There's a sentence you won't hear often.
But I do, I LOVE IT. With big fat dirty capital letters. Most people will give an array of horrid cramped experiences. And they're telling you the truth, it's a tough experience. But a wonderful one. Why do I love night bus travel in South America? It's the adventure. The intrigue. The... Open Road. I love taking the time to get to a destination... feeling the distance between one place and another. Yes there is potential for danger, for stolen possessions, for bus hijackings, for short overweight Bolivian men to try to serenade you. I even know a guy who had... well... a 'stomach bug', but had to take that particular night bus, so he taped around the ankles of his jeans incase he sh*t himself en route. Yes really. There's potential for just about anything on the night bus, including getting stuck sitting next to that guy.
You have options of swish to ... not so swish. And I've taken all of them. The first time was in Peru, from Cuzco to Nazca and quite a nice experience. Then there was a not so nice experience in Bolivia, an awesome adventure on Route 40 in Patagonia, and even a 52 hour long bus ride from Ushuaia to Buenos Aires. I've even ditched the night bus and taken a long haul cramped mini-bus in the south of Colombia (and a milk truck in Ecuador, but that's another story), and many many a chicken bus. And I'd do them all again, just as they were.
If you're travelling in South America for any length of time or between countries, chances are you'll be taking a night bus. So without further delay, here are my lessons for the road:
Cama vs Semi-Cama
It literally means 'bed' or 'half bed'. They are your two options on most night buses. A Semi-Cama option is cheaper and is your standard bus seat but it reclines further than normal, about half way. Cama is deluxe and more expensive. Depending on the bus company, it's often like a big leather lazy boy arm chair. It reclines almost all the way and is in a separate section of the bus, usually on the bottom level. Cama seats often include service on the bus. I found Semi-Cama to be fine for most trips up to about 15-20 hours, but I'm compact and can sleep on any moving vehicle. Except for the 52 hour bus ride, when my Cama bus ticket cost the same as a flight.

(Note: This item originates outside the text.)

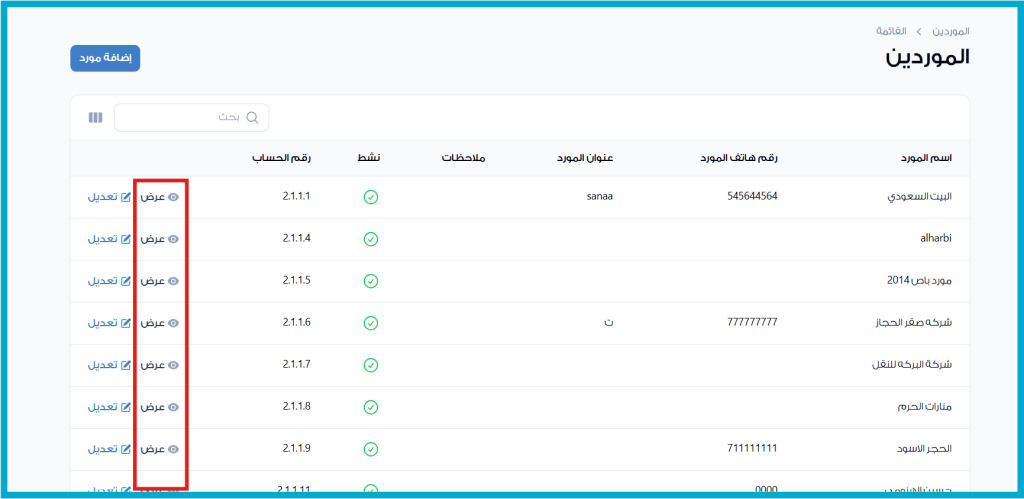Click عرض link for منارات الحرم

pyautogui.click(x=152, y=407)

Prepare for Sub-Zero Temperatures
I'm not just talking a jumper, I'm talking a long sleeve top, a jumper, a down jacket, long pants and woollen socks. It may be 40 degrees outside, but inside the bus its sub-zero. Pretty much dress for the snow. South American bus drivers love air-conditioning, like they loooooooove it. They will pump the air-con for the entire trip, and it will get freezing cold. From the most expensive to the cheapest bus company, this is one way they are all equal. My advice? Wear your summer gear on the bus and take all of the above items of clothing in your carry on pack. And a blanket if you have one. I take my sleeping bag on and snuggle into that.

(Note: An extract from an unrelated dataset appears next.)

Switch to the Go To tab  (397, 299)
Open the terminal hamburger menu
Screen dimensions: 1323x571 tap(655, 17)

Ensure all your gadgets are fully charged before getting on the bus, and make sure you carry headphones. With a flashy bus company like Cruz del Sur in Peru, you're likely to have a tv on the bus with movies that have English subtitles. But on a cheaper bus, or any bus in Central America, you're likely to have an assortment of country music clips, all of which will feature a small round latino fellow who has lost the heart of his gorgeous model girlfriend and is pouring his heart out in the middle of a field... with an accordion... they always have an accordion. Carry earplugs.
Most will have a toilet, the cheaper ones that don't will provide toilet stops, occasionally this might be in the middle of nowhere where you all get out and pee together on the side of the road. Take toilet paper and hand sanitiser. This is often why your hostel will be out of toilet paper, people take it for the bus ride. Regardless of how nice the toilet is on a bus, they're all going to get nasty at some point of the 15 hour+ long bus trip.
Any long-haul road travel in South America will involve having Snickers bars for breakfast... and lunch... and snacks. It's the one staple you seem to find everywhere. If you want to avoid this, take food. There will be food stops but don't depend on these. A food bag is a good idea, keeping it separate to your important things means you can leave it in the hold above your head on the bus.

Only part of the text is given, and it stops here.